Abbiamo parlato Sergio Scandura, per le ultime sulla situazione. L'inviato di Radio Radicale sta seguendo la situazione da vicino ed è riuscito a mettersi in contatto con una delle 8 donne a bordo dell'imbarcazione:

Sergio Scandura: I rifiugiati a bordo sono spossati, e il nostro contatto ha detto che a bordo ci sono due donne incinta e ogni giorno che passa si indeboliscono sempre di più non ci sono bambini. Fino a ieri dicevano che avevano 24 ore o poco più di razioni. L'equipaggio si è privato di proprie razioni di cibo, per aiutare i migranti stessi.

In alcuni dei messaggi scambiati con Scandura una delle donne migranti a bordo, spiega che sono stati visitati da tre infermieri e che il cibo e l'acqua scarseggiano. In un altro scambio, la persona parla di voci di contatti tra le autorità tunisine e quelle spagnole e forse Malta che si è detta disponibilie ad accogliere, anche se, continua il mittente l'attesa si sta facendo lunga.
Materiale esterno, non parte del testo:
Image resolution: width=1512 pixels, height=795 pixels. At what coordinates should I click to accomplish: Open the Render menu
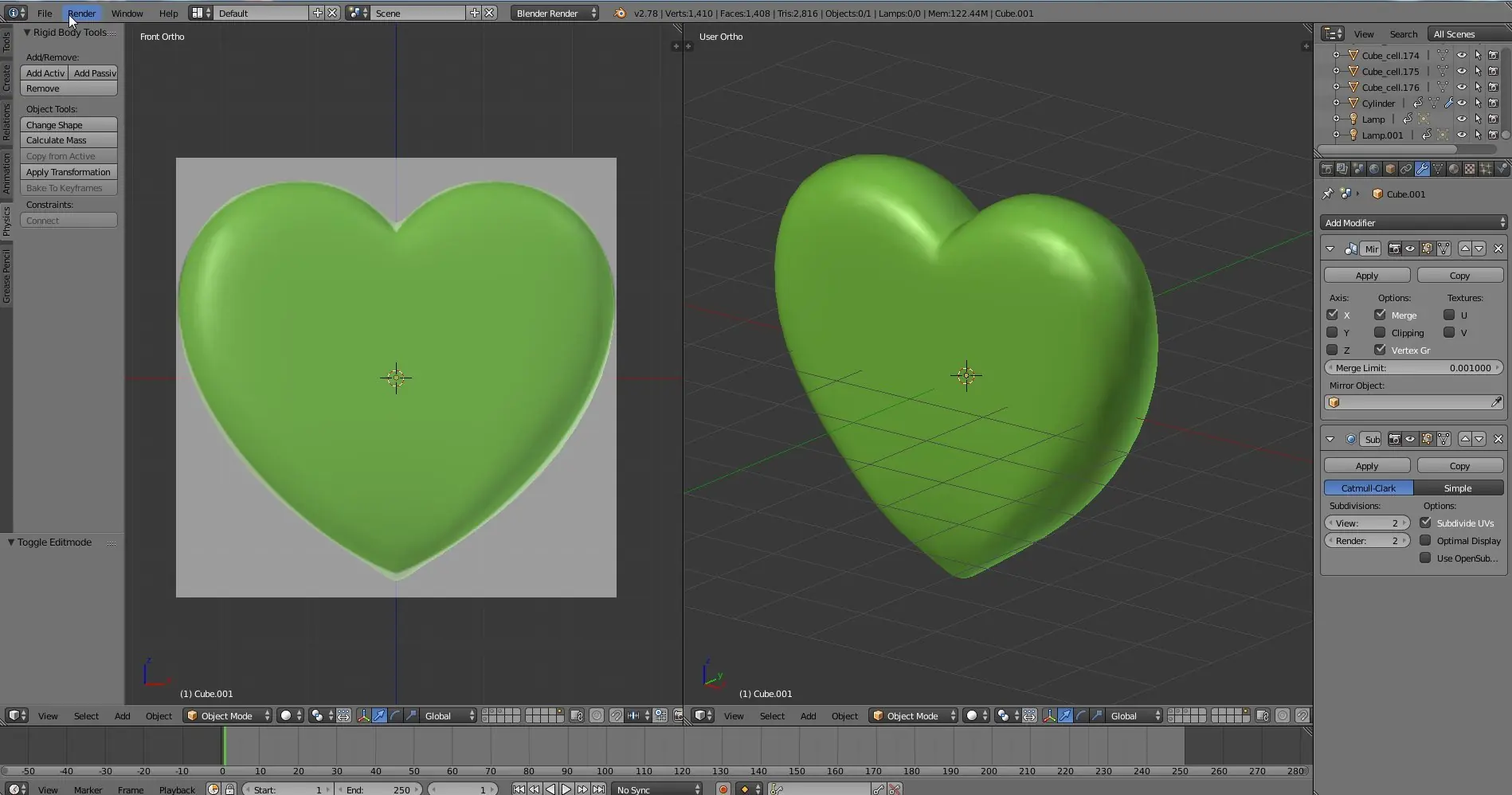pos(81,13)
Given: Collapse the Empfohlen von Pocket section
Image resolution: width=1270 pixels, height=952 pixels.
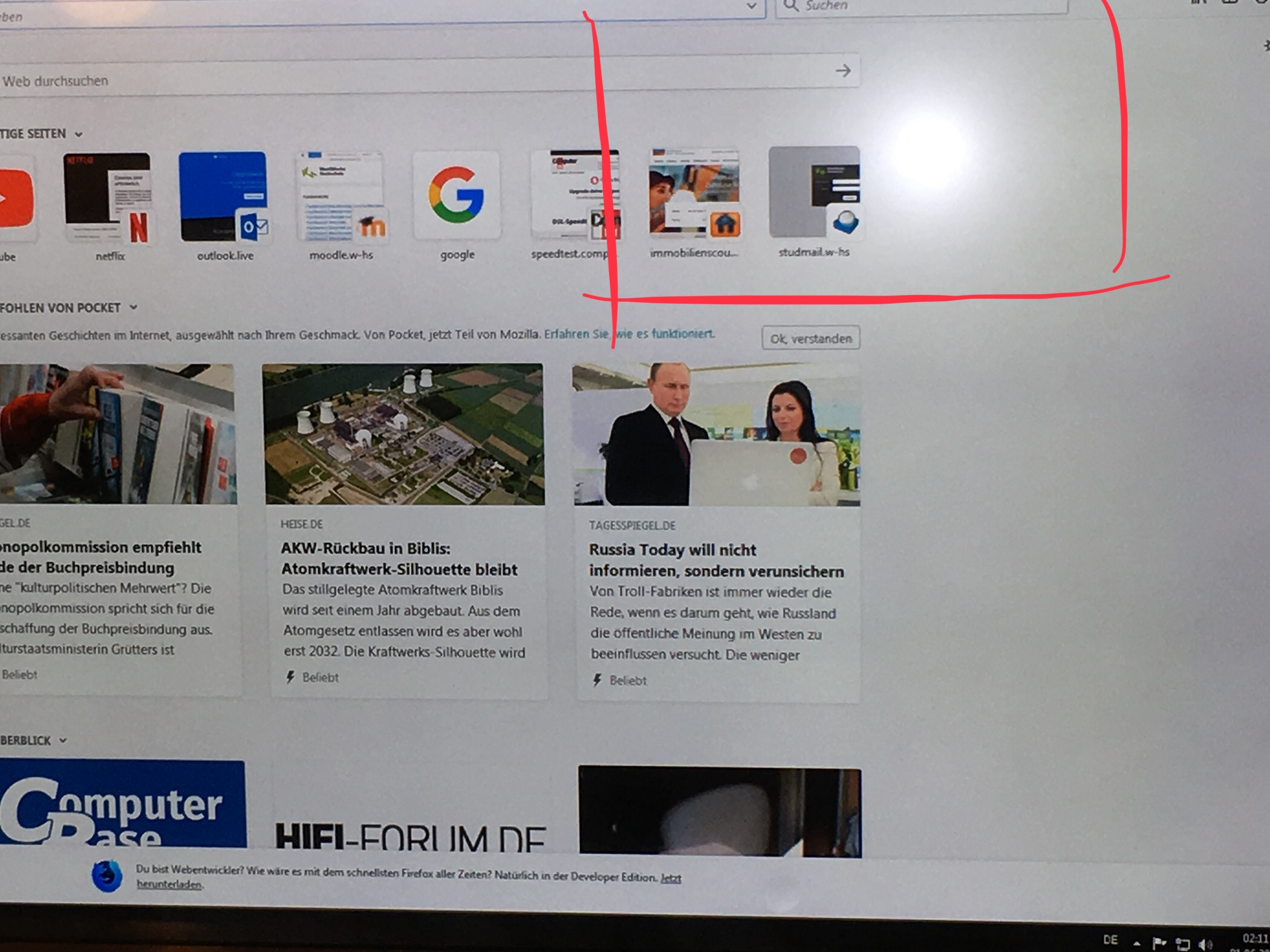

Secondo una Ong locale, la Tunisia ha chiuso i porti per non diventare porto sicuro per gli stati europei, forse anche per timore delle ripercussioni della nuova strategia delle autorità libiche che riportano i migranti indietro ma non solo.

Sergio Scandura: Non stiamo parlando di migranti tunisini sono partiti dalla Libia sono di nazionlità subsahariana e dall'Egitto stiamo parlando di una situazione diversa, non sono tunisini per cui è previsto un accordo tra Italia e Tunisia prima di Minniti un accordo che non consente di rimpatriare i tunisini in blocco, con la facoltà del governo tunisino di poter selezionare.

Al momento la Tunisia sta vivendo un momento delicato mi risulta sia stata portata a termine un'amnistia non per fare una politica garantista ma perchè la Tunisia non ha i mezzi per sostenere i detenutui nelle proprie carceri. Qui stiamo parlando di soccorsi che si sono compiuti in acque internazionali in acque di ricerca e soccorso maltesi.

L'Italia blocca i porti, Mlalta blocca resta solo la Spagna. Stiamo parlando di miglia marine che significa giorni e giorni di navigazione abbiamo 40 persone bloccate a Zarzis non c'è un dispositivo europeo che si faccia carico di questi poveretti che sono là in condizioni precarie con delle urgenze sanitarie, tra cui le donne incinta, ci sarebbe anche un uomo ferito.